GOP split on suspending federal gas tax despite Trump backing

Trump wants gas tax relief. But slim driver savings could strain a key federal fund
Republicans pivot to emergency gas tax holiday, affordability agenda as soaring prices anger voters
What a US gas tax suspension could mean for drivers and the prices they see at the pump
Overview
President Donald Trump said he wants to suspend the 18.4-cent federal gasoline tax, prompting lawmakers to advance competing proposals to pause or reduce the tax.
The push comes as the Iran war has pushed Brent and U.S. crude above $100 a barrel and driven U.S. retail gasoline to roughly $4.50 to $4.52 per gallon.
Senators and House Republicans quickly proposed bills, including Sen. Josh Hawley’s Gas Tax Suspension Act and Rep. Anna Paulina Luna’s planned House measure, while some Senate Republicans expressed reservations.
Analysts warned that suspending the tax could shrink Highway Trust Fund revenues by roughly $8.35 billion over four months and by about $17 billion for a five-month holiday in other estimates.
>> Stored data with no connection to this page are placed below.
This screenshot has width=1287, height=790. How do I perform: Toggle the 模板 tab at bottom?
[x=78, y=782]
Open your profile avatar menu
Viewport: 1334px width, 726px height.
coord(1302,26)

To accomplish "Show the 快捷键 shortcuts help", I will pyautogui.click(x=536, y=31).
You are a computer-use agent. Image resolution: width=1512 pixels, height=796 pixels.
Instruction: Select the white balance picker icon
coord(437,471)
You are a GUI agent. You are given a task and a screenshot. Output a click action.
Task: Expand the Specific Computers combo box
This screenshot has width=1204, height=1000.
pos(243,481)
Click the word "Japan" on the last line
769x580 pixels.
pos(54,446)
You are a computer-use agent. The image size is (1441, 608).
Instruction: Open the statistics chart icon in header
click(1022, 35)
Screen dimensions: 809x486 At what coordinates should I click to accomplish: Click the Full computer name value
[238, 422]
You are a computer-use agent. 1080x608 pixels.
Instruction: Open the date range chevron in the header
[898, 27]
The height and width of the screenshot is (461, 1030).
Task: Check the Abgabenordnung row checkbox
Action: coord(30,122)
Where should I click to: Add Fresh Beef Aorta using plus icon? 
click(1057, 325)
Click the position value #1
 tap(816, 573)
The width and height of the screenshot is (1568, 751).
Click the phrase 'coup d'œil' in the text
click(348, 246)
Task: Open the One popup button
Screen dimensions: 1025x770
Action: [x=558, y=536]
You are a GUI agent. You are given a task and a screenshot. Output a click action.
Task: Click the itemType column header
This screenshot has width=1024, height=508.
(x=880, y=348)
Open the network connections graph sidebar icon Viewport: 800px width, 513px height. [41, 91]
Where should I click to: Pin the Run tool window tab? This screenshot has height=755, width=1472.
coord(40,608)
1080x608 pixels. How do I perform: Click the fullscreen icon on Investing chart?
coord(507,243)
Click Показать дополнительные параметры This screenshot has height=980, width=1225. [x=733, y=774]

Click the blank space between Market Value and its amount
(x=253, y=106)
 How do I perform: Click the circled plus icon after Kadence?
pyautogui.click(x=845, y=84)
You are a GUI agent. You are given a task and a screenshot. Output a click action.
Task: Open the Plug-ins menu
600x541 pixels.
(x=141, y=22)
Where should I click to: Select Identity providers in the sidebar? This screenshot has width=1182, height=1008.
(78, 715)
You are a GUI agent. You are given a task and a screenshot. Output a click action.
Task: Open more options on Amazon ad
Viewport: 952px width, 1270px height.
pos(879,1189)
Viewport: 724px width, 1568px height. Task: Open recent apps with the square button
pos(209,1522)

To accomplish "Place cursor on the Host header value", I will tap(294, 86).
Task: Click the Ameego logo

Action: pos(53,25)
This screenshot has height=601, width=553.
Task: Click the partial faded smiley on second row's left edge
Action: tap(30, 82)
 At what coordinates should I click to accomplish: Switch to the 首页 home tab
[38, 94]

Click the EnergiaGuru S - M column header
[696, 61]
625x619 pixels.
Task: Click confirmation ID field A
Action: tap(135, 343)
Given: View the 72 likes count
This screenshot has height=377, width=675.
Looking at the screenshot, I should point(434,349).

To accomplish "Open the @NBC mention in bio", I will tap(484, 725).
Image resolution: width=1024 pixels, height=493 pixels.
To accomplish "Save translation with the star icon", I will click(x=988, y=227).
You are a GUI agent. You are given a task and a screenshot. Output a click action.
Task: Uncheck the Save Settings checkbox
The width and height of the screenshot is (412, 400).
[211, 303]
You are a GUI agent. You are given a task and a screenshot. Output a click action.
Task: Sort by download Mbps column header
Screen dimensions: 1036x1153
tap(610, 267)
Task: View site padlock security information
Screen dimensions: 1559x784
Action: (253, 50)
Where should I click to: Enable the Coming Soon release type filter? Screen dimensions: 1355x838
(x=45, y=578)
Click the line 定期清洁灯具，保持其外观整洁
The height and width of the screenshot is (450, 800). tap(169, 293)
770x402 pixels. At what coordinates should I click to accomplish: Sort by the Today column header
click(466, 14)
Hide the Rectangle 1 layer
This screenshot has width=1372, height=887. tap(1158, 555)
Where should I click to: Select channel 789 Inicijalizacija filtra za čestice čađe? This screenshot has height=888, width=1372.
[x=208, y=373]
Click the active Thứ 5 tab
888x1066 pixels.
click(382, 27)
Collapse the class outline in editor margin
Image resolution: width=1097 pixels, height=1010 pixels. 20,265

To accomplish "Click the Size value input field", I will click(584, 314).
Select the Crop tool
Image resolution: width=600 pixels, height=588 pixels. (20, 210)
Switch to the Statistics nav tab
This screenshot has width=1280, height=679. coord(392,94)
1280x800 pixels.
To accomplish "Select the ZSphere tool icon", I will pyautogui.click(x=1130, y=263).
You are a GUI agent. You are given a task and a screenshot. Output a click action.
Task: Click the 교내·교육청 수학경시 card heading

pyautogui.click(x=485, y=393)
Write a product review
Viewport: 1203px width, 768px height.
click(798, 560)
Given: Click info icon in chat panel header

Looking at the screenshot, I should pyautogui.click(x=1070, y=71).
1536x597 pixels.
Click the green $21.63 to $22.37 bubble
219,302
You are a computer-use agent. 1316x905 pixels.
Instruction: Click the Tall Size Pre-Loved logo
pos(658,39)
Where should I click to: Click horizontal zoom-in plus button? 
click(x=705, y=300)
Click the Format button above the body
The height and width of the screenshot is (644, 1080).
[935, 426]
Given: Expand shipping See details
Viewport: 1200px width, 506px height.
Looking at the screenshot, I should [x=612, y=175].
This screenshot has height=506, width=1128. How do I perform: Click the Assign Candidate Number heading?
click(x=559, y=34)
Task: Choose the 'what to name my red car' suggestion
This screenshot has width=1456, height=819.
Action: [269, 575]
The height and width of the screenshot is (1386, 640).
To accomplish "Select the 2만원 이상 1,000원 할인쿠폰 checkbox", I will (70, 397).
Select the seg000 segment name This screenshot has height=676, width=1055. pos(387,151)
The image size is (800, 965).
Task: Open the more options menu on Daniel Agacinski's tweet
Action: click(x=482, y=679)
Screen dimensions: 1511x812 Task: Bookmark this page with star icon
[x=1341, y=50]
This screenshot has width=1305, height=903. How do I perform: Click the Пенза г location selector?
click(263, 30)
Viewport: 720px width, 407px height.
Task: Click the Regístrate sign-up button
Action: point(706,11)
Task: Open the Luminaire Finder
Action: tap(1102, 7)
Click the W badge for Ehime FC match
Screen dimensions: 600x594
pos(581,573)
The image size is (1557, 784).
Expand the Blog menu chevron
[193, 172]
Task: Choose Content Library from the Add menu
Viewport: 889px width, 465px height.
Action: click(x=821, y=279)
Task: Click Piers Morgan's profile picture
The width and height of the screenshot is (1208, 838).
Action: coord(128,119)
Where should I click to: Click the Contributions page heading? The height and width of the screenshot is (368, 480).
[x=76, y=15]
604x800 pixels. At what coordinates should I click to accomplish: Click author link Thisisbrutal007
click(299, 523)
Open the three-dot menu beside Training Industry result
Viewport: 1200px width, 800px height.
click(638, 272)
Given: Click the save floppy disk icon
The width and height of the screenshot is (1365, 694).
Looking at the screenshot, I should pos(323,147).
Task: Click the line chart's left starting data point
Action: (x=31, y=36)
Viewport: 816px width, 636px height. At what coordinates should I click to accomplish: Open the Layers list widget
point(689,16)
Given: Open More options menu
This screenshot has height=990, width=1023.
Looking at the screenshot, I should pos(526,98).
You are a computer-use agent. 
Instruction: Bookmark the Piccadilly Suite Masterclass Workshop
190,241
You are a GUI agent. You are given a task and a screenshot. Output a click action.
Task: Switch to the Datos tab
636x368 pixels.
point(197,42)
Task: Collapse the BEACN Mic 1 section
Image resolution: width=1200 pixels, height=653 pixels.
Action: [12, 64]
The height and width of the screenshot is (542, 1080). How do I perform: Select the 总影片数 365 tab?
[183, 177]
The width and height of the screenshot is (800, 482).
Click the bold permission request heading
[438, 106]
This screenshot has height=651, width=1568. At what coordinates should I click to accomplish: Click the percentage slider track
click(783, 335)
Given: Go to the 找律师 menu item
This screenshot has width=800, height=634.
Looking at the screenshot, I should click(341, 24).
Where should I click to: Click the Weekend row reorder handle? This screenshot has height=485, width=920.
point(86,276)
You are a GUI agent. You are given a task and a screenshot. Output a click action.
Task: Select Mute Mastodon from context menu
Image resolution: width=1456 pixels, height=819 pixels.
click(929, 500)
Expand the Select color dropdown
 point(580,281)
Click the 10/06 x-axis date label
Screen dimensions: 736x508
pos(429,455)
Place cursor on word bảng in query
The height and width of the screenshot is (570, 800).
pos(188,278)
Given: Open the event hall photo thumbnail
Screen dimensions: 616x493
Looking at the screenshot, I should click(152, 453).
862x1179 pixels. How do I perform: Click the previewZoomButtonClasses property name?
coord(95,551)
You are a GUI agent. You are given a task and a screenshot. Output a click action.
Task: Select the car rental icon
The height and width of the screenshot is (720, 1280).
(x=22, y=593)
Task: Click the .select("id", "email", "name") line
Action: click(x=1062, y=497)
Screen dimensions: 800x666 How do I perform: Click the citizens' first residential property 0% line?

Pausing the federal gas tax would require congressional approval, and lawmakers must weigh offsets to cover Highway Trust Fund shortfalls and other fiscal consequences, Senate leaders said.
Analysis
Center-leaning sources frame the story as a pragmatic, politically constrained response to rising fuel costs, linking price spikes to the "Iran war" while emphasizing fiscal trade-offs. Editorial choices—unsourced attribution that prices rose 'before Trump began the war against Iran,' emphasis on highway trust fund impacts, and prominent GOP quotes—shape a cautiously critical angle.